Query Caching in Persistent
Goal:
- Get query caching in
persistent operations.
- ... Such that the cache can be busted by writes
- ... On specific tables
- ... But not accounting for other threads or other servers doing this
Or, we want to have a similar feature to ActiveRecord caching.
Persistent Background
The StatementCache
persistent is, for the most part, implemented as a ReaderT backend, where backend in our case is SqlBackend.
A SqlBackend includes a connStmtMap - a StatementCache which closes over an IORef (Map Text Statement).
The Text contains the query that we are issuing.
That means we can probably hook into this in order to modify our own cache and check whether or not we want to proceed.
Let's trace this and see how get works with the statement cache.
Implementing get
The function get is defined on PersistStoreRead - the actual definition is reproduced here:
class
( Show (BackendKey backend)
, Read (BackendKey backend)
, Eq (BackendKey backend)
, Ord (BackendKey backend)
, PersistCore backend
, PersistField (BackendKey backend)
, A.ToJSON (BackendKey backend)
, A.FromJSON (BackendKey backend)
) =>
PersistStoreRead backend
where
get
:: forall record m
. (MonadIO m, PersistRecordBackend record backend)
=> Key record -> ReaderT backend m (Maybe record)
Note that - unfortunately - we define this as polymorphic on the backend, not the m, meaning we need to make a newtype CachedSqlBackend = CachedSqlBackend SqlBackend to use override this method directly.

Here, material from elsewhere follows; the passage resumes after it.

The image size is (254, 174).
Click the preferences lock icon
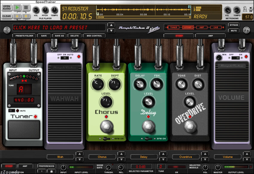(51, 171)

The implementation for SqlBackend is here:
instance PersistStoreRead SqlBackend where
get k = do
mEs <- getMany [k]
return $ Map.lookup k mEs
-- inspired by Database.Persist.Sql.Orphan.PersistQuery.selectSourceRes
getMany [] = return Map.empty
getMany ks@(k : _) = do
conn <- ask
let
t = entityDef . dummyFromKey $ k
let
cols = commaSeparated . Foldable.toList . keyAndEntityColumnNames t
let
wher = whereStmtForKeys conn ks
let
sql =
T.concat
[ "SELECT "
, cols conn
, " FROM "
, connEscapeTableName conn t
, " WHERE "
, wher
]
let
parse vals =
case parseEntityValues t vals of
Left s ->
liftIO $
throwIO $
PersistMarshalError ("getBy: " <> s)
Right row -> return row
withRawQuery sql (Foldable.foldMap keyToValues ks) $ do
es <- CL.mapM parse .| CL.consume
return $ Map.fromList $ fmap (\e -> (entityKey e, entityVal e)) es
So we end up calling withRawQuery, which calls rawQueryRes, which does two things of note:
getStmtConn conn sql
stmtQuery stmt vals
getStmtConn looks up the statement in the SqlBackend's StatementCache.

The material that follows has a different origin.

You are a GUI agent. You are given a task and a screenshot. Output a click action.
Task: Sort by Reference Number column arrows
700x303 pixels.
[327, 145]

If the statement is present, it returns it.
Otherwise, it does connPrepare conn sql to create an initial Statement, and then adds some extra logic to prevent the Statement from being used after finalized.

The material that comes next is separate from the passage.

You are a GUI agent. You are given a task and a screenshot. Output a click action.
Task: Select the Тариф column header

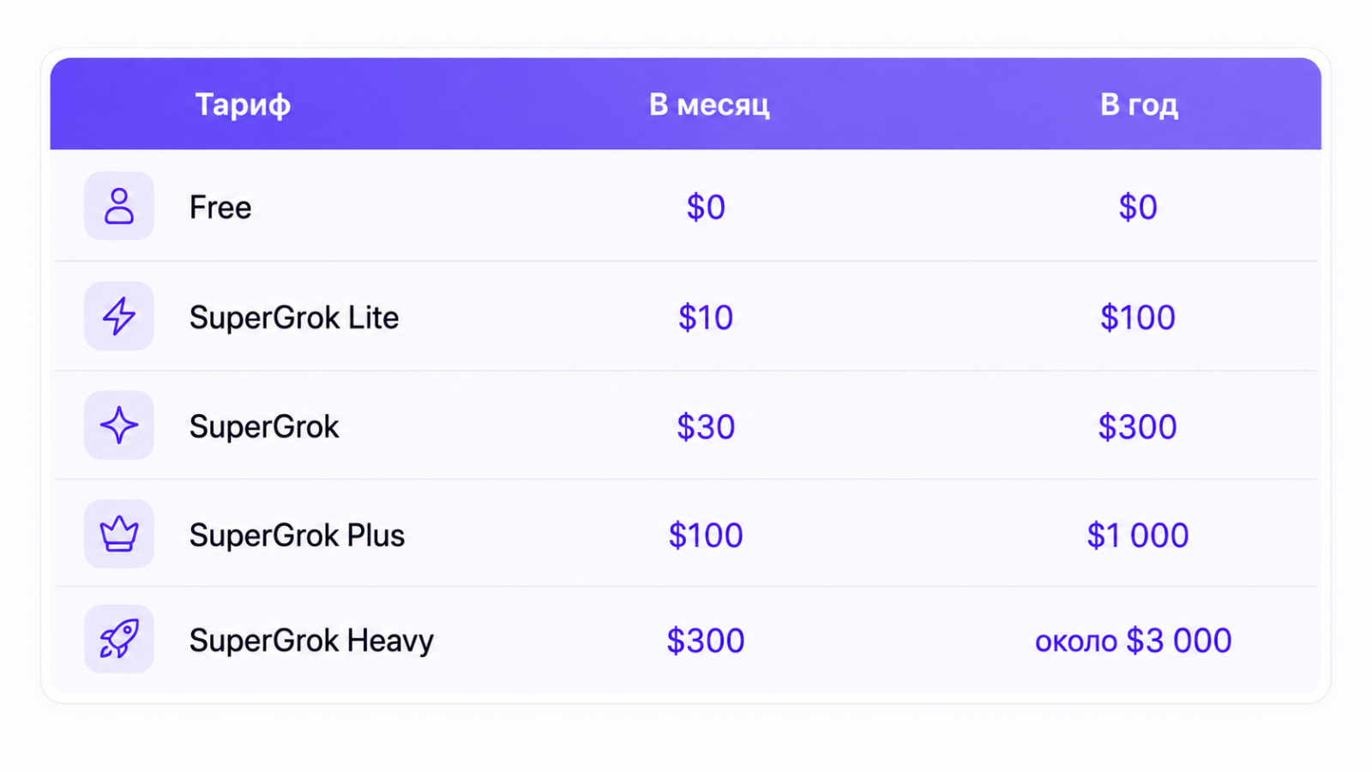[243, 105]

Finally, we call hookGetStatement, a user-customizable hook of type SqlBackend -> Text -> Statement -> IO Statement.
So what is connPrepare doing?
Fort postgresql, we define it here, as prepare':
prepare' :: PG.Connection -> Text -> IO Statement
prepare' conn sql = do
let
query = PG.Query (T.encodeUtf8 sql)
return
Statement
{ stmtFinalize = return ()
, stmtReset = return ()
, stmtExecute = execute' conn query
, stmtQuery = withStmt' conn query
}
So "finalize" and "reset" don't do anything.
This is OK because withStmt' doesn't actually create a prepared statement, it executes the query one-off.
Which, y'know, maybe isn't ideal, but hey, whatever.
Trouble
The Text that is stored includes ? placeholders, so we will need to keep track of the [PersistValue] that each Text is called with.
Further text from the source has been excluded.